The table nearest the TV leaned in.
The segment was about weekend ratings—numbers rolling, bars climbing, names listed. Their project—LUNE-backed—sat cleanly above EON’s competing movie.
For a second, the restaurant sound faded. Not because it was quiet—because everyone’s attention narrowed to that one corner of the room.
Then the first AD slammed his palm down on the table so hard chopsticks bounced.
"We’re above them."
Another voice, disbelieving: "We’re way above them."
The PD stared at the screen like it had personally apologized to him. Then he slowly turned, face reddening—not from alcohol, from satisfaction.
"Cheers," he said, voice low.
The cheer this time was different. Meaner. Sweeter.
People stood. Glasses clattered. Someone shouted, "EON can eat dust!" and another person immediately tried to cover their mouth, laughing too hard to be scandalized.

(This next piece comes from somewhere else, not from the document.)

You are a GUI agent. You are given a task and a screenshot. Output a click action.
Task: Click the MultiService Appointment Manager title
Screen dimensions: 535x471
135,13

Mirae lifted her glass, eyes glittering. "To crushing them," she said lightly.
Joon-ho tapped his glass to hers. "To doing it properly."

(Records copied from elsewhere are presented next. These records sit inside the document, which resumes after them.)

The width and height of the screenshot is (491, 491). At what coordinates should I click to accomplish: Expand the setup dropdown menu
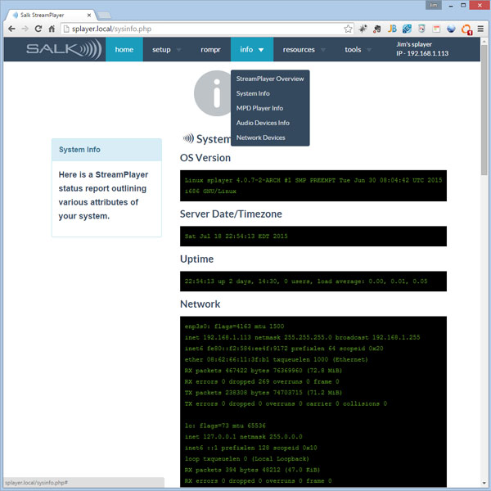[x=166, y=49]
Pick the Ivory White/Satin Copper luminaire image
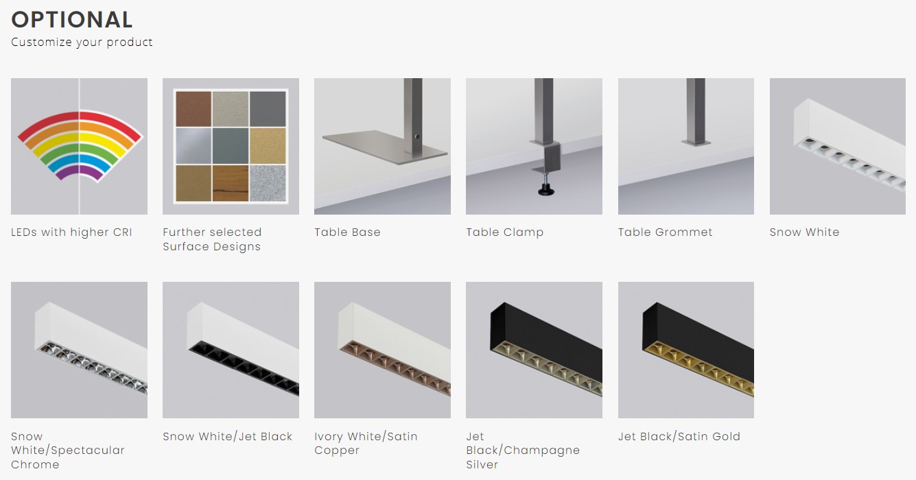Viewport: 916px width, 480px height. 382,350
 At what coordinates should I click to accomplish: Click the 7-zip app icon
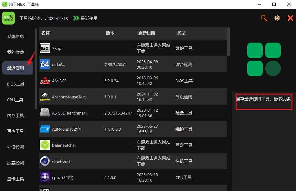pos(45,48)
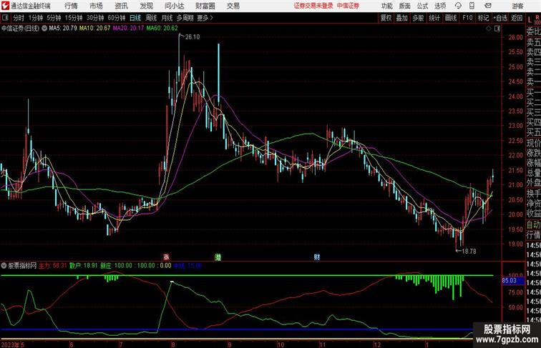Click the 85.03 value marker on indicator axis

(x=510, y=281)
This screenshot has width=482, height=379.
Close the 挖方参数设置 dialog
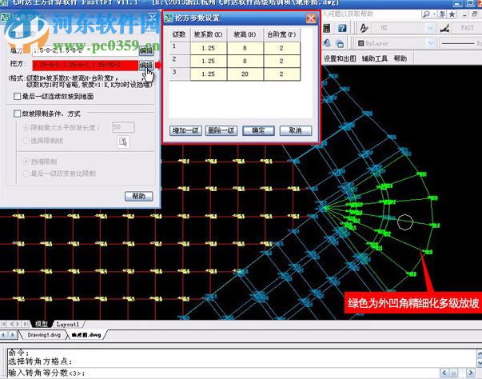pos(311,17)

Seo-yeon lifted her own glass with both hands like it was precious. "To... thank you," she blurted, then flushed immediately. "To everyone."
They drank.
Meat kept coming. Soju kept pouring. The mood climbed with each sizzling plate, each shared laugh, each old complaint finally allowed to become a joke.
At some point, the PD leaned toward Joon-ho, voice dropping into a private channel that cut through the noise.

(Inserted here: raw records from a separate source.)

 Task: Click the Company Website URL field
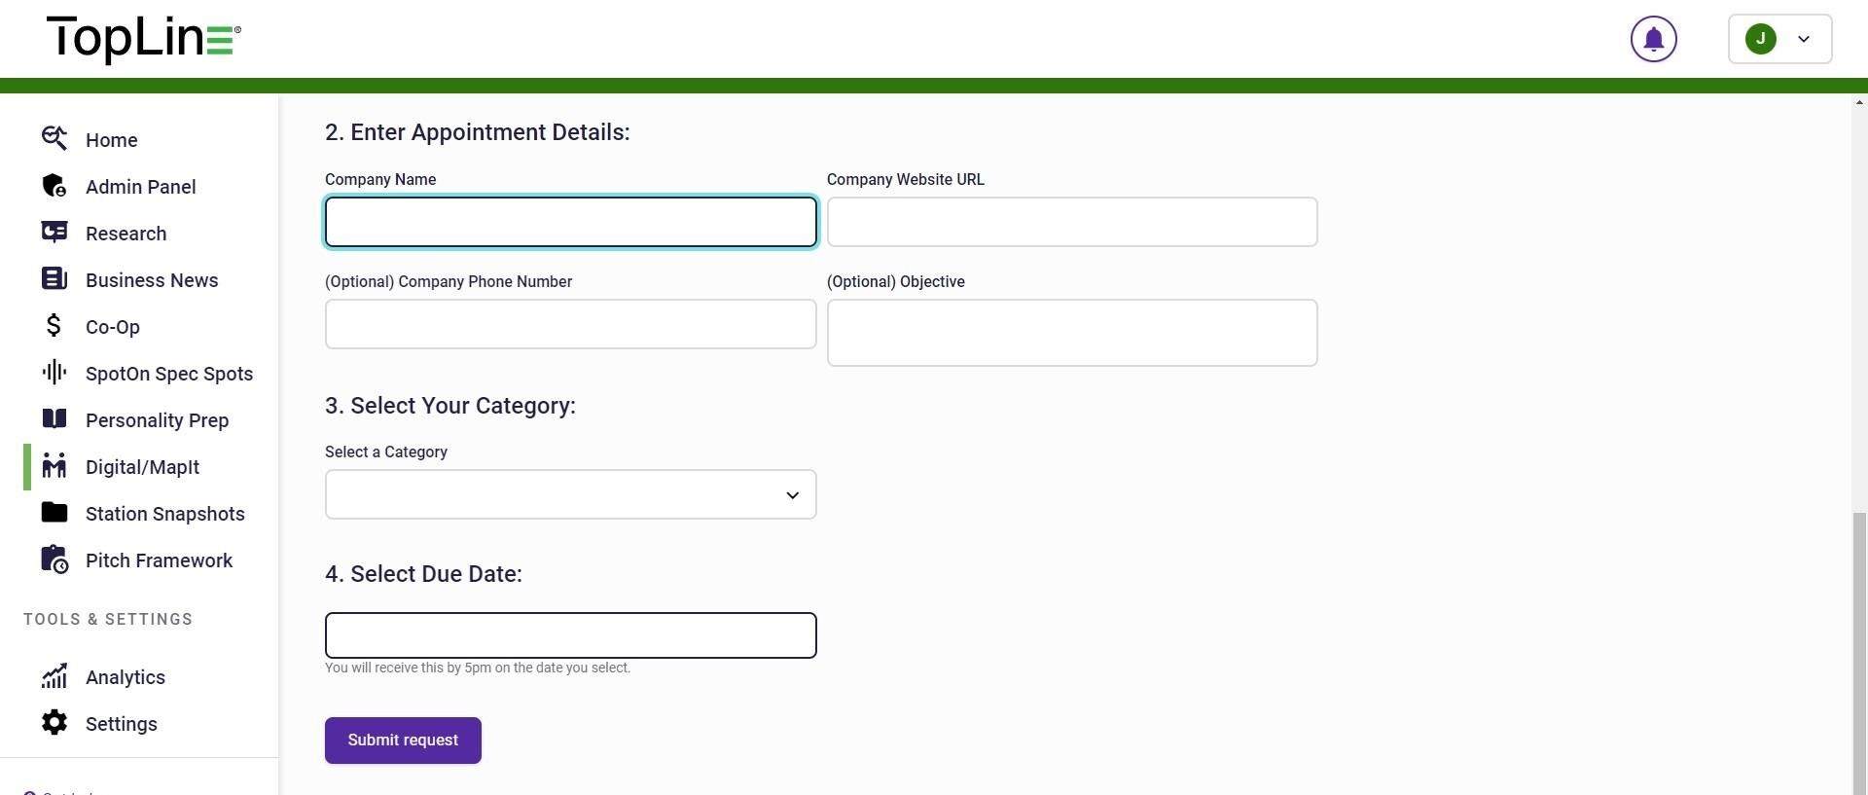[1072, 223]
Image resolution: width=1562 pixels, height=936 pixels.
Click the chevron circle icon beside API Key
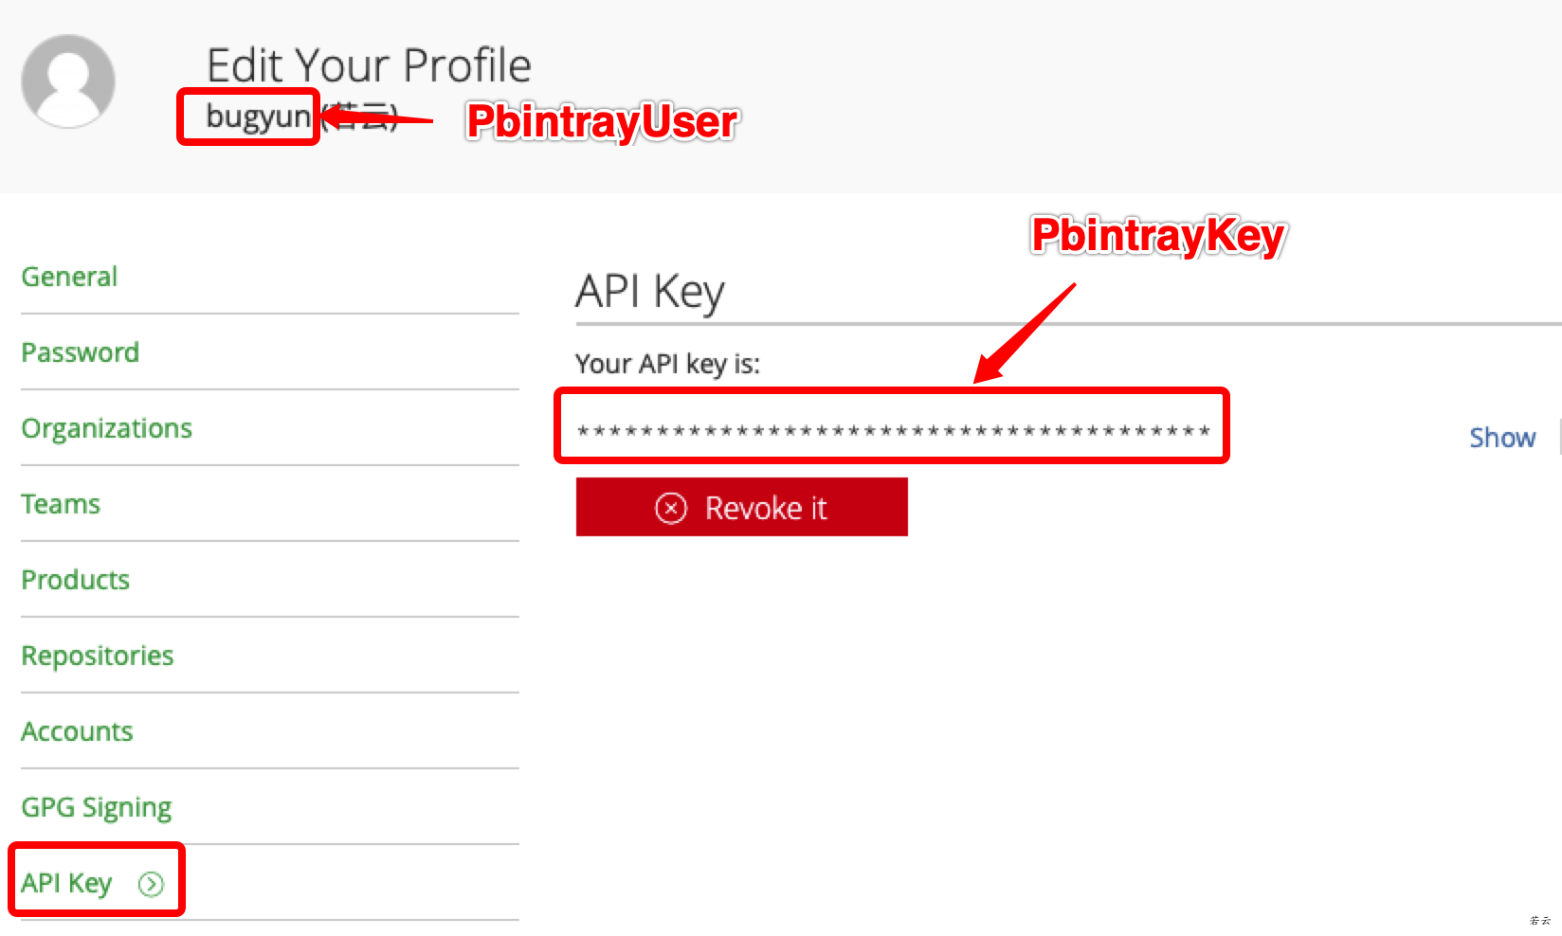(x=151, y=884)
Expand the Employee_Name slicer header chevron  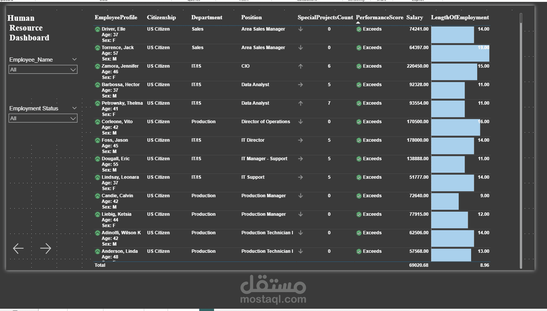74,59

"Numbers like this," he murmured, eyes on the grill as if the meat was the important part, "mean I can negotiate. Overseas... screenings, maybe festival circuit. And if we get the right distribution..." His lips twitched. "Bonus."
Joon-ho didn’t react big. He just nodded once. But his gaze flicked to Mirae for a half-second, and Mirae—catching it instantly—gave him a slow, satisfied smile without even asking what was said.
They continued eating, quieter now. Not because they were less happy. Because the happiness had settled into their bones.
Seo-yeon kept glancing between them, gathering courage like she was collecting coins in her pocket. Finally, she set her chopsticks down and bowed—sitting down, bowing, still formal even in a smoky beef restaurant.
"Unnie. Joon-ho... I wanted to say... thank you."
Mirae blinked. "For what?"
"For everything," Seo-yeon said, voice small but steady. "For not abandoning me when it got ugly. For teaching me how to... not panic. For showing me how to act like a person instead of a headline."
Joon-ho watched her carefully. No pity. Just attention.
Mirae leaned back, pretending to think hard. "Hm."
Seo-yeon panicked. "I—I mean—"
Mirae cut her off with a grin. "If you need more guidance, just say so."
Seo-yeon froze, cheeks turning red. "Unnie!"
Mirae’s smile widened. "Do you?"
Seo-yeon’s eyes darted to Joon-ho, then away. She nodded—tiny, shy, honest.
Mirae made a pleased sound, like she’d just won another private competition. "Good. Then you listen to me."
Seo-yeon sat up straighter, obedient.
Mirae pointed at her plate. "Eat. Properly. You’re still eating like a sponsor dinner."
Seo-yeon’s mouth fell open, then she laughed—really laughed, not the careful kind—covering her face with one hand.
Joon-ho’s shoulders eased. That laugh mattered. It sounded like recovery.
The dinner stretched, then tapered. People began peeling away in groups, hugging, taking photos, promising to meet again at the next project. The PD did a final round of handshakes like he was blessing his troops. Crew members packed leftovers like treasure.
Outside, the air was cooler. The city felt calmer, like it had stopped yelling at them for one night.
They said their goodbyes in the parking lot—quick, warm, half-drunken, sincere. A grip slapped Joon-ho’s shoulder. A stylist hugged Mirae too long. Seo-yeon bowed so many times Joon-ho worried she’d tip forward.
Finally it was just the three of them near their vehicle.
"Back to the hotel," Joon-ho said.
Mirae linked her arm through Seo-yeon’s like it was the most natural thing in the world. "Come on. Tomorrow you sleep. No doom-scrolling."
Seo-yeon nodded obediently, still smiling.
They climbed into the car, the last of the restaurant’s warmth lingering on their skin, the night humming softly outside the windows.
And for the first time in days, it felt like the story was back in their hands.